The agency panel issued its report a couple of weeks ago, saying it did not believe that Taseko’s (TSX:TKO) design for the New Prosperity mine near Williams Lake could avoid contaminating a nearby lake, as the company said.

The mine project was already rejected once by the federal environment minister because the company proposed using the lake as a tailings pond, so preserving the lake was key to the revised proposal.

Taseko issued a news release last week saying Natural Resources Canada and the review panel used the wrong design in their analysis of the new proposal.

“NRCan and the panel have chosen to ignore the Taseko design for the tailings basin that has been developed and reviewed by very experienced reputable tailings dam engineering and construction experts registered in the province of B.C.,” Russell Hallbauer, company president, said in a statement issued Nov. 5.

The company said they had advised Environment Minister Leona Aglukkaq and asked her to consider additional information outside the panel report.
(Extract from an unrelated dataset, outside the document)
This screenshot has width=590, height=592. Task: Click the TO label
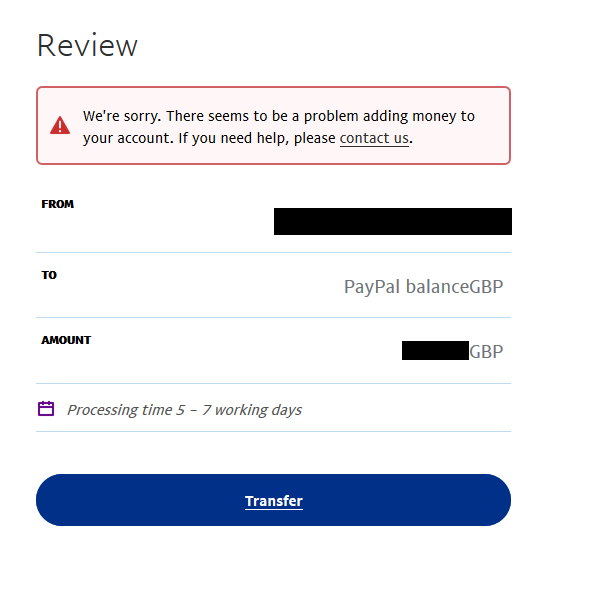coord(49,275)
Now Yves Leboeuf, vice-president of operations for the federal Environmental Assessment Agency, has asked Taseko to identify the basis for those claims.

“Kindly explain how and why Taseko was, or would have been, prevented from raising its concerns about any differences in the models used by Taseko and by (Natural Resources Canada) through submissions to, and testimony before, the review panel itself as part of the review panel process,” Leboeuf wrote in a letter to Brian Battison, the company’s vice-president of corporate affairs, and Karl Gustafson, the company’s legal representative at the review hearings.

Leboeuf also asked the company to provide the basis for the company’s claim that the panel did not take into account the differences in the models used by Taseko and the federal agency in its decision.

The review process for the project has been a contentious one, and after the original plan was rejected the company met with federal Natural Resources Minister Joe Oliver, and wrote to him about the “overzealous individuals in government.”

New Prosperity is the 10th largest undeveloped gold deposit in the world, and the company says the open pit mine will generate 550 direct jobs and $11 billion in real gross domestic product over 20 years.

Several local First Nations and environmental groups oppose the development, saying it will irrevocably damage the local ecosystem and disrupt traditional First Nations activities.

The decision is now in the hands of the federal environment minister.